Article préparé par Héloïse Van Appelghem et Alice Langlois
La découverte sur grand écran d’une partie manquante des sous-titres de la bande-annonce du festivalprovoqua une rencontre atypique. Norbert Boyer surplombe les spectateurs qui, tranquillement, profitent de la séance. Comme projectionniste, il est là, invisible, agissant dans l’ombre. C’est assis à son bureau, les yeux rivés sur l’écran de son ordinateur, maîtrisant le projecteur SONY qui émet sans cesse un bruit de fond, que Norbert Boyer, entouré de pellicules, d’affiches et de projecteurs, veille à ce que la diffusion des films sélectionnés par notre équipe se déroule sans encombre. Sans lui : bande-annonce coupée, formats numériques déréglés et bugs informatiques assurés. Vous l’aurez compris, pas d’expérience cinématographique sans Norbert.L’équipe a souhaité dresser son portrait. Il a permis la projection de tous les films programmés pour le festival du documentaire engagé dans les Amériques. Après une discussion riche à bâtons rompus, nous avons souhaité lui rendre hommage et le remercier pour tout son travail effectué. Coup de projecteur sur Norbert ! Retour sur sa cinéphilie, son parcours artistique et son métier passionnant.

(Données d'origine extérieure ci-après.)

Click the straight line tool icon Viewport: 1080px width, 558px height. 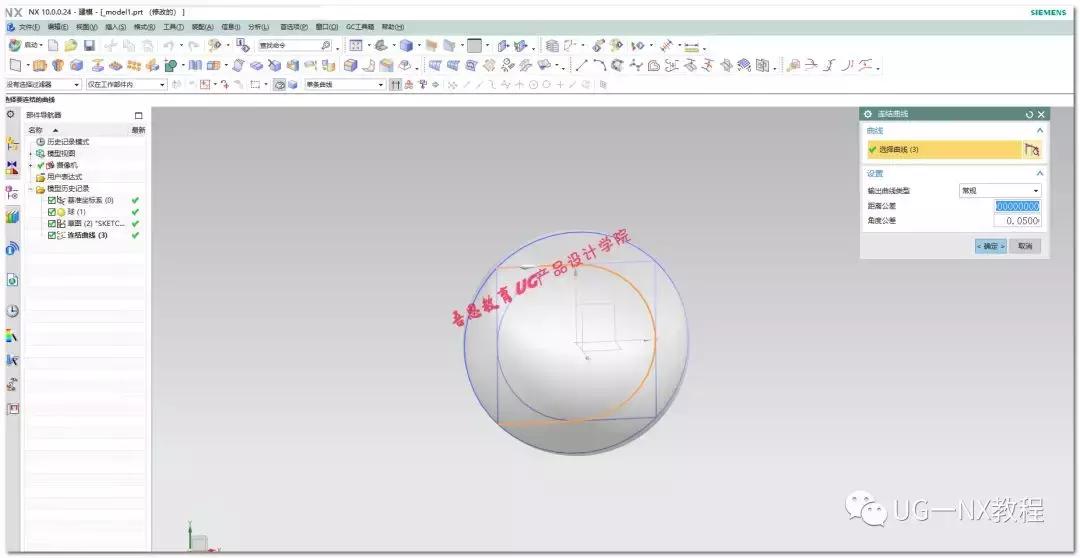582,65
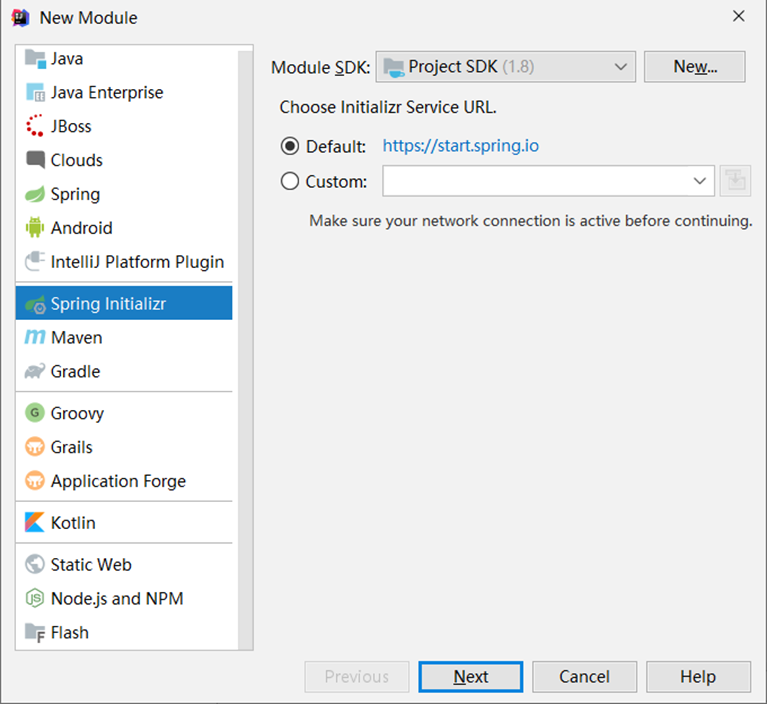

Un parcours professionnel riche et éclectique
Norbert Boyer, 56 ans, travaille au cinéma Le Studio à Aubervilliers depuis 1997. Avant d’être embauché par Christian Richard, ancien directeur du cinéma, Norbert exerçait au cinéma L’étoile de La Courneuve tout en effectuant des remplacements au Studio pour des séances scolaires en journée.
Lyonnais d’origine, il monte de Toulouse à Paris à la fin des années 1980 pour entrer au Conservatoire Libre du Cinéma Français (CLCF), situé Quai de l’Oise, où il suit une formation d’assistant réalisateur durant deux ans tout en rêvant un jour d’être réalisateur :
« J’ai commencé à faire des petits boulots sur des courts et moyen-métrages, comme électricien, machiniste, assistant-réalisateur, régisseur… Le problème était que je gagnais peu ma vie avec ces petits boulots, d’autant que je n’avais pas beaucoup de relations […] Quant à la réalisation de courts-métrages, à l’époque, c’était toute une aventure ! Il fallait se procurer de la pellicule, louer du matériel de tournage, des caméras 16 ou 35mm, faire développer les rushes en laboratoire… Aujourdhui, avec les techniques numériques, la réalisation de courts-métrages s’est considérablement démocratisée. »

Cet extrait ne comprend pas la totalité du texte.